> _PROBLEM DETAILS_
Please answer from the passage below on amateur erotic fiction: how many variations on "ah" did the analysis find?

> _SELECTED PASSAGE_
○ ○ ○

The phenomena didn’t end there, handcuff “situations” were on the rise (no pun intended), older people were suddenly getting more STIs and sales of rope, yes rope, went through the roof. But, also, more people began writing their own, decidedly more amateur, erotic literature and putting it on the internet.

Mike Mozart, Flickr / Via Flickr: jeepersmedia

You can find no end of articles online in the aftermath of the Fifty Shades Phenomena claiming that erotic literature doesn’t have to be bad or crude and here’s a list of x number of erotic literature’s you should read.

But amateur erotic literature is as bad and as crude as you might imagine.

An analysis of the content of more than 1,000 short erotic novels uploaded to the site Literotica, which allows anyone to submit saucy stories, showed some deeply disturbing things about our psyche.

So what noises do you make during sex?

Are you an “Aahh” kind of girl, or a “aaaarrrgghhhhyyyeeeaahhh” kind of guy? Chances are, amateur erotic fiction caters for your noises, whatever they may be.

With 63 variations on the classic British expression of excitement that is “ah” it seems that characters in erotic novels enjoy themselves no small amount, and who can honestly blame them.

Happily, there are just 11 instances of “eww” and “eek” and variations on these themes, which shows a certain comfortability with the weird and wonderful bodies of strangers that I’m sure we all envy.

○ ○ ○

> _MATERIAL SUPPLIED_
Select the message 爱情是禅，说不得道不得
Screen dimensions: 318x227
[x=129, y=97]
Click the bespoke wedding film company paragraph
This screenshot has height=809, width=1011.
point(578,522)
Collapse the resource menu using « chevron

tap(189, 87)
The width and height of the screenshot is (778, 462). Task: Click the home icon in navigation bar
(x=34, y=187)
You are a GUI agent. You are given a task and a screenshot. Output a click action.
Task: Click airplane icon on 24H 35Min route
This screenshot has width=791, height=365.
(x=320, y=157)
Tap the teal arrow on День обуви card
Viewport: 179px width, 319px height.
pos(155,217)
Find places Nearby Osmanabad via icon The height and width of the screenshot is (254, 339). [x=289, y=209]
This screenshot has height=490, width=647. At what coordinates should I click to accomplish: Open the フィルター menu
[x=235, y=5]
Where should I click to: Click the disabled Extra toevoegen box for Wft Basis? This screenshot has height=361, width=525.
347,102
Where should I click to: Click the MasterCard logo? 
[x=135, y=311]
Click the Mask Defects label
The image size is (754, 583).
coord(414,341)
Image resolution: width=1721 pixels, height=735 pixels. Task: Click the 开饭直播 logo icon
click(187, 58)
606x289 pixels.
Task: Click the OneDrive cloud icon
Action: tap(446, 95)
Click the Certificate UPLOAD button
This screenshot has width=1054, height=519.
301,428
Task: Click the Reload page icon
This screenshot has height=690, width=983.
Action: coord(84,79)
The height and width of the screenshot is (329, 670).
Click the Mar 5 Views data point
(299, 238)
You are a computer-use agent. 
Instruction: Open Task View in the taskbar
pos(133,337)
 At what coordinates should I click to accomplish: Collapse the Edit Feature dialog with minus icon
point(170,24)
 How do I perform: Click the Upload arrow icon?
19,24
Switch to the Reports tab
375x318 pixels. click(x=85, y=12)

○ ○ ○

> _RESPONSE TO THE EXERCISE_
63 variations.